== Passage to read ==
● ● ●
I’m a book addict. At any given time, I’m in the middle of a handful of books, both fiction and non-fiction, and reading is one of my favorite activities when I need some downtime. I’m also a pretty critical reader, perhaps because I’m a writer, and I usually have a good sense of whether I’ll enjoy a book within the first couple of pages.
I must admit, when I began the book, I was expecting something a bit different – a straightforward memoir of farming, or a treatise on local food, maybe. But right in the first chapter, as Masumoto describes discovering that his father just had a stroke, I knew that I was in for another type of book altogether. Sure, it’s a memoir, but it’s also a story about a father and a son, it’s about healing, about Japanese American immigrants and California’s Central Valley, and it’s a glimpse inside the mind of a farmer who is truly rooted to the land.
“After his father has a stroke on the sprawling fields of their farm, Masumoto looks with new eyes on the land on which he and generations of his family have labored for decades. He sees the price they have paid to grow flavorful heirloom peaches—while the market rewards tasteless, big and red fruits—and the challenges of maintaining traditions and integrity while working in the modern, high-pressure agricultural marketplace. “Most organic farmers don’t do what we for the money,” says Masumoto. “Something else keeps us toiling despite the challenges—our emotional connections to the living things we grow, to the land, even to the people who eat what we produce.”
Masumoto comes from a family of farmers – farmers who immigrated to the US, were subject to internment during WWII because of their Japanese ancestry, and who worked tirelessly in order to eventually own land and put down roots. His family’s story is one of sweat, blood, and tears. It’s also a story of the blending of two cultures, and the struggle to work with the sun, wind, rain, and soil for a noble cause – producing food.
● ● ●
== What the task requires ==
Write the next part of the review of Masumoto's farming memoir, picking up after its final sentence. The listing that comes next is unrelated to the review of Masumoto's farming memoir.

== Given data ==
● ● ●
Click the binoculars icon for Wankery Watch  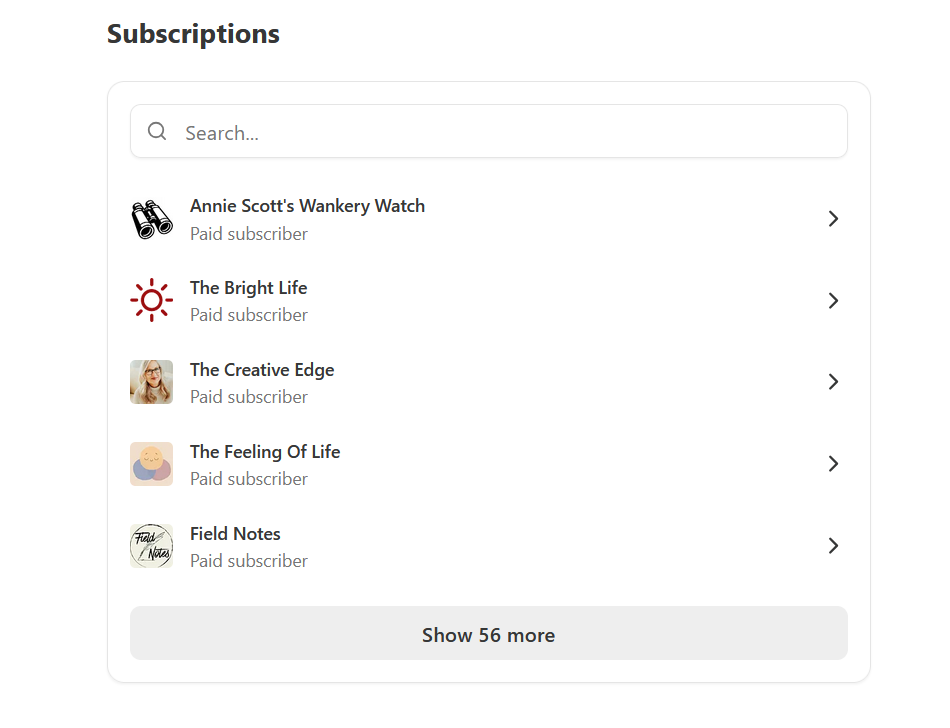tap(151, 219)
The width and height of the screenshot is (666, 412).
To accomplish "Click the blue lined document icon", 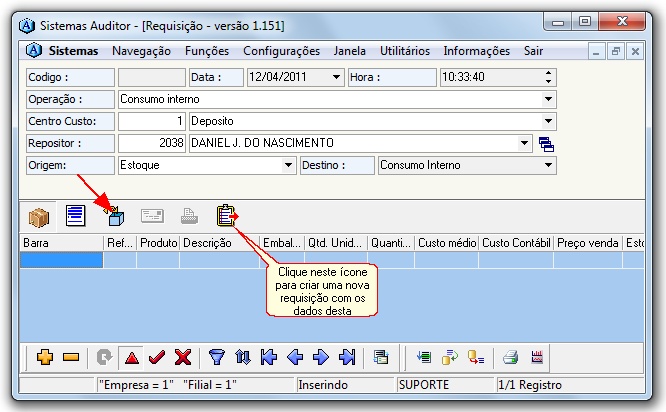I will (75, 215).
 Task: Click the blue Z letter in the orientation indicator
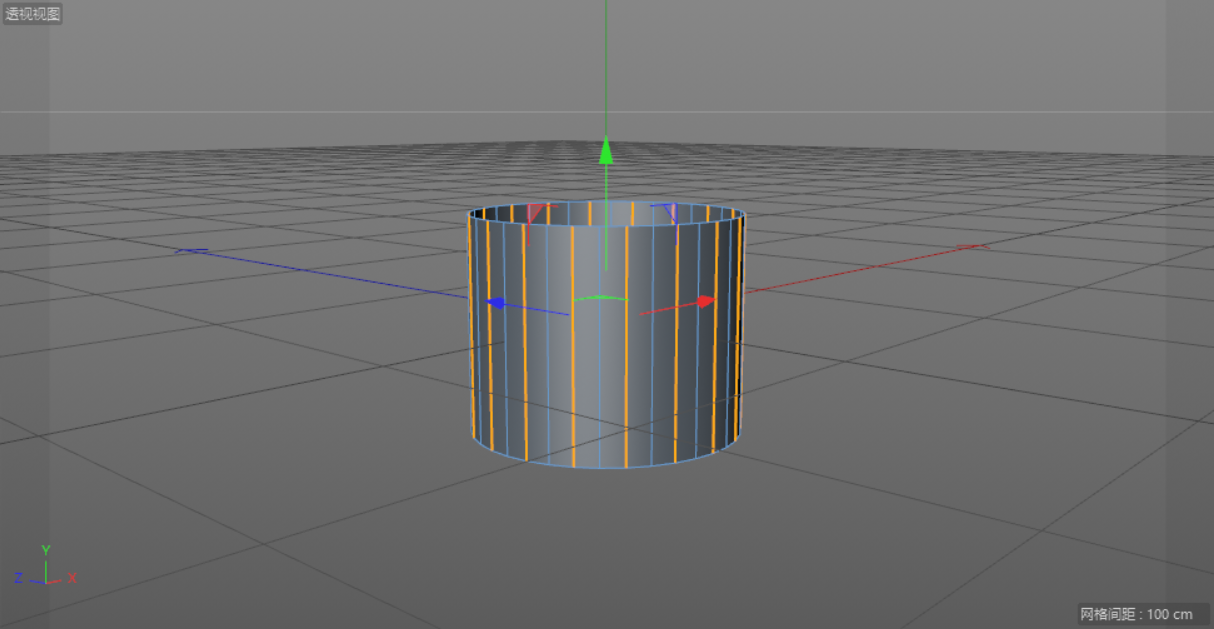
● ● ●
== Exercise output ==
Masumoto’s father figures prominently in the book, and as he shared the many things he has learned from him about being a steward of the land, I found myself with a whole new appreciation for the skills and level of patience and persistence necessary to being a farmer. His descriptions of the farm are crisp and vivid, bringing me right into the orchards with him, and in his depictions of the day to day struggles of farming (especially organic farming and the growing of heirloom fruit varieties), I recognize once again the value of hard work and honest labor.
As I read Wisdom of the Last Farmer, I saw that not only does Masumoto understand how to work with the land to produce food, but he also understands the delicate dance that is the relationship between father and son. His thoughtful handling of his father’s condition, and the story of helping him come back to the farm and return to some semblance of his former work is touching, and shows a tenderness and respect for his father’s life and accomplishments.
I think that anyone with an interest in food, farming, healing, or the relationship between fathers and sons, will enjoy Masumoto’s book, and walk away with a whole new appreciation for the efforts necessary to bring forth fruit from the fertile soil of the heart.
David Mas Masumoto is the award-winning author of Epitaph for a Peach and other books, popular columnist, spokesperson for organic farming, and a fellow at the Kellogg Foundation. A third-generation farmer, he grows certified organic peaches, nectarines, and grapes on his family’s eighty-acre California farm. He lives in Del Rey, California. For more information, please visit www.masumoto.com.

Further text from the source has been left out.